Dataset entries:
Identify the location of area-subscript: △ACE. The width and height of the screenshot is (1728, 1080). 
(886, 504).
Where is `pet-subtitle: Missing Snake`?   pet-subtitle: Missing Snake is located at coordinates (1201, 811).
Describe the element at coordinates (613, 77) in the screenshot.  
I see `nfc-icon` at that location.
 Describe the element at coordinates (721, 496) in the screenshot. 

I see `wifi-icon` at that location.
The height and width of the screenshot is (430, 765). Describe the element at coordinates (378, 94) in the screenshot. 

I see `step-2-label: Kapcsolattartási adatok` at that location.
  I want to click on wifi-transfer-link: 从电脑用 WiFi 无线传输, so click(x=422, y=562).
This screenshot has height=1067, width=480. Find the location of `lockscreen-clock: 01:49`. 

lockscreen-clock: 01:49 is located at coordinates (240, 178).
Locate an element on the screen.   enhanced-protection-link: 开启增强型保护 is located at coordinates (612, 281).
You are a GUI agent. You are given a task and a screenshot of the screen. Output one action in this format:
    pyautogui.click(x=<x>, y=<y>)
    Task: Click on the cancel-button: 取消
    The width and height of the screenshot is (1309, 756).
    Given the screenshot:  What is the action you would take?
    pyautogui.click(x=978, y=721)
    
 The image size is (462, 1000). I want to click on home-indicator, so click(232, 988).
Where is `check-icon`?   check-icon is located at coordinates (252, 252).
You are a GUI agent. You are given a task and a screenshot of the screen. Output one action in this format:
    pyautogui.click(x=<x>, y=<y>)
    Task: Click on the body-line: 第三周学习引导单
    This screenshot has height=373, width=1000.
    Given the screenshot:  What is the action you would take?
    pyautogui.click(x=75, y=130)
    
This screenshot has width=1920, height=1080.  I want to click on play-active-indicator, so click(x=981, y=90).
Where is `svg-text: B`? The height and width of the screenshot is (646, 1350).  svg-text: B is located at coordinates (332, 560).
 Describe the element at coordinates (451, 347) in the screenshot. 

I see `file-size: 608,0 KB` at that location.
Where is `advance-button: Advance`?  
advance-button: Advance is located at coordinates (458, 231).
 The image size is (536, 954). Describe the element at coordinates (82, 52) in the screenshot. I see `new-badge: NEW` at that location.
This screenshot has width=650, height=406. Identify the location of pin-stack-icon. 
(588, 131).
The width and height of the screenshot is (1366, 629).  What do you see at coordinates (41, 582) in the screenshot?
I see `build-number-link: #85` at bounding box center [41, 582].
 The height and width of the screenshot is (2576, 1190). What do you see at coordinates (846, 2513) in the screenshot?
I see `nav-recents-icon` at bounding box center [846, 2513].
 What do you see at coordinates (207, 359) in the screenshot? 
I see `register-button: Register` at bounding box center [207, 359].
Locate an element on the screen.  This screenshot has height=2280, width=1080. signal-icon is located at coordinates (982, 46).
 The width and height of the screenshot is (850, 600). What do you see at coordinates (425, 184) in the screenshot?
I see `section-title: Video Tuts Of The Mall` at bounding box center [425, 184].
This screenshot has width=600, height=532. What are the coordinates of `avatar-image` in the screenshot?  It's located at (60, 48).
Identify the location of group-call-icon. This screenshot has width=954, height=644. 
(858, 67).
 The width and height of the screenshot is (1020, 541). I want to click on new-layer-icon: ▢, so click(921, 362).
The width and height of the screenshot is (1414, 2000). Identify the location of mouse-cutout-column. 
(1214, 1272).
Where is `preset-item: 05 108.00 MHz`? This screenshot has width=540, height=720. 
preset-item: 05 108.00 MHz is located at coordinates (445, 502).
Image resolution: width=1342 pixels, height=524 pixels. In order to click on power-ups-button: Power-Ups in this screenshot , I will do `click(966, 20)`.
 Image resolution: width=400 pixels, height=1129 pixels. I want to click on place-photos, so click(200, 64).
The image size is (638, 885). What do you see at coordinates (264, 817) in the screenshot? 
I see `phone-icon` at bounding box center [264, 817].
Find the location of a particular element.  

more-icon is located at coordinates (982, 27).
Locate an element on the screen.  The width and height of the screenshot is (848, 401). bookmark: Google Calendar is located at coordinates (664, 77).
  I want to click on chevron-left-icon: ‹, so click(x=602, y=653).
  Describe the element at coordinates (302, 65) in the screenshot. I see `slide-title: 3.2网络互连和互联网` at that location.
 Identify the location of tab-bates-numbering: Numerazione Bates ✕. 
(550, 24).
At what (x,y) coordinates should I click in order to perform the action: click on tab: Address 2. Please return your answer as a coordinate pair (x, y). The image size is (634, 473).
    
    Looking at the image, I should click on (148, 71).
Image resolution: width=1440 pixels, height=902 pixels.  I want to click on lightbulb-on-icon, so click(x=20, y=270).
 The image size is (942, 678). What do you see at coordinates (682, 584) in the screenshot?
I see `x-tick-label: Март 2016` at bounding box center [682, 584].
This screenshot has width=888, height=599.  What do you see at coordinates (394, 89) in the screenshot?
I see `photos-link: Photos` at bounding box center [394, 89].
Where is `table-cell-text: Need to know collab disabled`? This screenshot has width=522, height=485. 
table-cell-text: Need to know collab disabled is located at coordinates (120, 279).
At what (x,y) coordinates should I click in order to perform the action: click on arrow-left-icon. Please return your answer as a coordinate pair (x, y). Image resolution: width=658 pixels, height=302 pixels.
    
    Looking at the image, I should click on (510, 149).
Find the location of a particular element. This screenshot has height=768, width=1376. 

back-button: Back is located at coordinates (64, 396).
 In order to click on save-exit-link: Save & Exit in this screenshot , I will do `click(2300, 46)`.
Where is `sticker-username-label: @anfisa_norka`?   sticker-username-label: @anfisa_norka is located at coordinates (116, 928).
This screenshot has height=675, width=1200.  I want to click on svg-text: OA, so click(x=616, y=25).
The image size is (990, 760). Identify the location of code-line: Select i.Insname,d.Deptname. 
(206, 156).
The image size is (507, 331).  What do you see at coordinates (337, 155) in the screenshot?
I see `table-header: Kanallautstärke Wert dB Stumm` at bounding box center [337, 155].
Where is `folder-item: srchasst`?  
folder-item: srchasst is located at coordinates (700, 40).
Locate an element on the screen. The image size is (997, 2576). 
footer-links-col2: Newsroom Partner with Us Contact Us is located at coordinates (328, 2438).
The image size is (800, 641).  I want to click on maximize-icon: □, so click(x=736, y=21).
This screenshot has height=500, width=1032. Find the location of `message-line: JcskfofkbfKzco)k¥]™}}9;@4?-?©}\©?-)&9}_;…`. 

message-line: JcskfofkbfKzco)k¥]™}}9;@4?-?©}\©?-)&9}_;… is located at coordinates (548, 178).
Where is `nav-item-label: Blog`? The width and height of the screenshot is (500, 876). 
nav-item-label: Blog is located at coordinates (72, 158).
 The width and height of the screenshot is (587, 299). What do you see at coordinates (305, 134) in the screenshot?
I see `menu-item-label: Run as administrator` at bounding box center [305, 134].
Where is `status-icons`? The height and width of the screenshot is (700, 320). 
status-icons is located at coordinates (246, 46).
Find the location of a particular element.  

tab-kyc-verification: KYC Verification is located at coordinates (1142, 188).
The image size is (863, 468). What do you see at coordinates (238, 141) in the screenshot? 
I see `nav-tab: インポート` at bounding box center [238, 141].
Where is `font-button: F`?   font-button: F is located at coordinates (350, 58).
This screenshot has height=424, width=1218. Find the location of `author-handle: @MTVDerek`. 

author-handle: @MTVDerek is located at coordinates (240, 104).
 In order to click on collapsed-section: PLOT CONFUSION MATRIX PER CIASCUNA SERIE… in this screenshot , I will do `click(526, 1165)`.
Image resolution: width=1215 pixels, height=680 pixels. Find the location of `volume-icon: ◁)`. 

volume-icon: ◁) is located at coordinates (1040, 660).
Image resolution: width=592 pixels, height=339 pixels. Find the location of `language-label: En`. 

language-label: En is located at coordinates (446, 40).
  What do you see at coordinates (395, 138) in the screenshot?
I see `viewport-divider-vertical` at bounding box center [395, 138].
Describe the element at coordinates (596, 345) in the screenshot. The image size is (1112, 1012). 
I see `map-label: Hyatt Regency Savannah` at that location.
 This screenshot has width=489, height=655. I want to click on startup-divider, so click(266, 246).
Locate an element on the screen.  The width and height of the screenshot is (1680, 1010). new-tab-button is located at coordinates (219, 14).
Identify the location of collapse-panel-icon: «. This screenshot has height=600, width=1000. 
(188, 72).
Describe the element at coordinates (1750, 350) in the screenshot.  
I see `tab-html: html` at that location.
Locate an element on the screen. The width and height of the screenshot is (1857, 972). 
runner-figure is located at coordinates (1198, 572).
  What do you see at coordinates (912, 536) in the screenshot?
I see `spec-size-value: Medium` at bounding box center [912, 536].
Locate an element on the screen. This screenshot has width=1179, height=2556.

What you should do:
Restate word for word the portion of the listing above, from the line containing "I want to click on wifi-transfer-link: 从电脑用" down to the line containing "(588, 131).", including both of those lines.

Response:
  I want to click on wifi-transfer-link: 从电脑用 WiFi 无线传输, so click(x=422, y=562).
This screenshot has height=1067, width=480. Find the location of `lockscreen-clock: 01:49`. 

lockscreen-clock: 01:49 is located at coordinates (240, 178).
Locate an element on the screen.   enhanced-protection-link: 开启增强型保护 is located at coordinates (612, 281).
You are a GUI agent. You are given a task and a screenshot of the screen. Output one action in this format:
    pyautogui.click(x=<x>, y=<y>)
    Task: Click on the cancel-button: 取消
    The width and height of the screenshot is (1309, 756).
    Given the screenshot:  What is the action you would take?
    pyautogui.click(x=978, y=721)
    
 The image size is (462, 1000). I want to click on home-indicator, so click(232, 988).
Where is `check-icon`?   check-icon is located at coordinates (252, 252).
You are a GUI agent. You are given a task and a screenshot of the screen. Output one action in this format:
    pyautogui.click(x=<x>, y=<y>)
    Task: Click on the body-line: 第三周学习引导单
    This screenshot has height=373, width=1000.
    Given the screenshot:  What is the action you would take?
    pyautogui.click(x=75, y=130)
    
This screenshot has width=1920, height=1080.  I want to click on play-active-indicator, so click(x=981, y=90).
Where is `svg-text: B`? The height and width of the screenshot is (646, 1350).  svg-text: B is located at coordinates (332, 560).
 Describe the element at coordinates (451, 347) in the screenshot. 

I see `file-size: 608,0 KB` at that location.
Where is `advance-button: Advance`?  
advance-button: Advance is located at coordinates (458, 231).
 The image size is (536, 954). Describe the element at coordinates (82, 52) in the screenshot. I see `new-badge: NEW` at that location.
This screenshot has width=650, height=406. Identify the location of pin-stack-icon. 
(588, 131).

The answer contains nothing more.